Wenezuela walczy z kryzysem gospodarczym i problemami sektora ropy z pomocą prywatyzacji. Tak bankrutuje mit alterglobalistycznego raju Hugo Chaveza, który płonie od kilku lat i nie może przestać – pisze Wojciech Jakóbik, redaktor naczelny BiznesAlert.pl.
Wenezuelska firma PDVSA proponuje głęboką restrukturyzację i przekazanie lwiej części wydobycia firmom prywatnym. Działa ona w sposób nieefektywny do stopnia, który spowodował, że fiskalna granica opłacalności wydobycia wenezuelskiego jest szacowana na 216 dolarów. Przy takiej cenie budżet alterglobalistycznego raju jest wypłacalny, tymczasem baryłka Brent kosztuje 15-20 dolarów z dużymi wahaniami wartości. Z kolei PDVSA zabiega o utrzymanie spadającego wydobycia i musi walczyć o klientów obawiających się sankcji USA wprowadzonych względem tej firmy. Robi to z pomocą rabatów, które dodatkowo obniżają rentowność tego biznesu. Cena wenezuelskiej ropy jest wyceniana według Reutersa na 16-18 dolarów za baryłkę.

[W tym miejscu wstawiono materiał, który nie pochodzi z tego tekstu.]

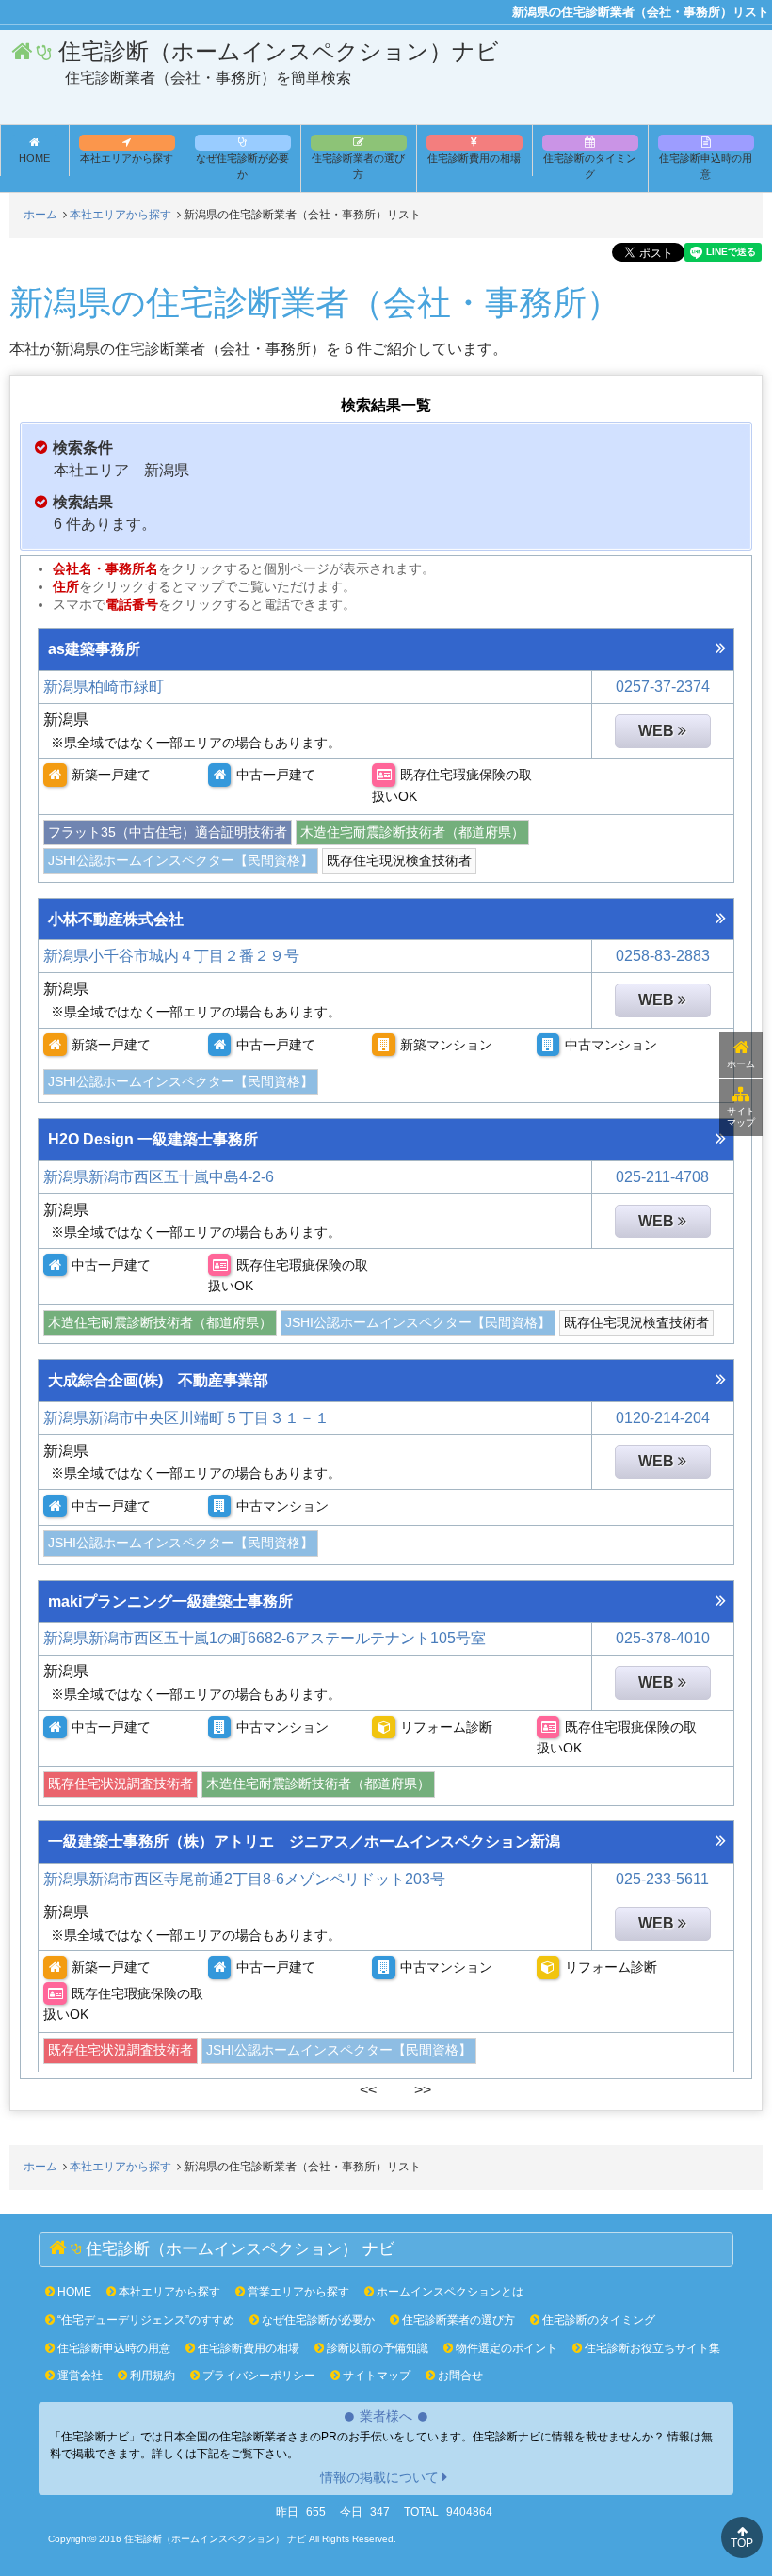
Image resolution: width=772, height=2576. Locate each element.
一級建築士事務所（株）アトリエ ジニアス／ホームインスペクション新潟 (304, 1841)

Tymczasem oferent subsydiów w postaci zakupu ropy wenezuelskiej bez względu na straty, czyli rosyjski Rosnieft Trading działający tam wbrew interesom ekonomicznym na zlecenie Kremla przestał odbierać surowiec PDVSA. Razem z TNK Trading z Rosji trafił w marcu na listę sankcji USA za wsparcie reżimu Wenezueli. Amerykanie oferują obecnie Caracas wsparcie ekonomiczne w zamian za transformację polityczną ku demokratyzacji. Uroku dodaje zjawisku fakt, że minister ropy Wenezueli to Tarek el-Aissami objęty sankcjami USA w 2017 roku za podejrzenie przemytu narkotyków, a prezes PDVSA został nim tylko przez fakt, że miał szczęście być kuzynem nieżyjącego wodza rewolucji socjalistycznej Hugo Chaveza.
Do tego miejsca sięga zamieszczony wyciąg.